Threat intelligence feeds have become very popular as a way of gaining near real-time access to the threat data that lies at the heart of some of the world’s leading cyber-security companies. These feeds are available in many forms, including documents written by analysts and data feeds designed for cloud-to-cloud delivery.
This is the first in a series of blogs on threat intelligence. We will consider how companies looking to build their own security product or service should assess threat intelligence feeds for their application. We will also explore how threat intelligence is collected, analyzed and ultimately integrated into security offerings. Through these blogs, we hope to help you match the right type of feed to your need.
Making the unknown, known
Cyber threat intelligence feeds make the unknown, known. They make visible the threats that others have already detected but that have not yet been seen by your own security infrastructure. But they can also do so much more. Improved threat intelligence enables you to understand if the unknowns you have already encountered present a threat to your customer. They can provide you with the information that you may have been missing, but that you need to make an informed decision.
When you think you know what’s wrong, but can’t be absolutely sure, threat intelligence feeds enhance your ability to correctly classify files and help you avoid false positives – and false negatives.
There are probably as many applications for threat intelligence feeds as there are approaches to building cyber-security solutions and, because of this, there are a huge number of different types of feeds to choose from, from a wide range of suppliers.
What are threat intelligence feeds?
In their simplest form, threat intelligence feeds help organizations protect their infrastructure and their users or customers. They deliver new intelligence, or enhance existing intelligence and typically comprise either a data set or written analysis.
Data feeds typically consist of a list of attributes and unique indicators that have been extracted and collated by analyzing raw data sources. These sources vary widely – from honeypots or spamtraps to partnerships and alliances, hacktivist sites, commercial sensor networks and even social media. Sourced commercially or free, the quality of data set feeds varies. However, irrespective of the quality or veracity of the source, processing data from these feeds using powerful static and dynamic analysis tools combined with the skill of experienced malware researchers, will develop the data into information and ultimately, trusted intelligence. These feeds are usually provisioned as cloud-to-cloud or machine-to-machine services because of the volume and speed of data delivered.

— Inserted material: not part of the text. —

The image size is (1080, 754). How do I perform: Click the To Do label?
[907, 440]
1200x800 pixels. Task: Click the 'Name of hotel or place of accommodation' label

Written analysis feeds are typically delivered as documents written by experienced threat analysts. They provide operational or strategic insight. Operational feeds provide analysis of threats that are developing or are imminent and deliver intelligence that is immediately actionable, while strategic feeds are more likely to give analysis at the executive level and speak to the likely threats that will affect an organization’s business.
Turning data into intelligence
Threat intelligence feeds start life as raw data – a set of ‘unknown unknowns’. An initial process of filtering and validation removes ‘noise’ and unnecessary data to create valid information – ‘known unknowns’ – from which intelligence can be developed.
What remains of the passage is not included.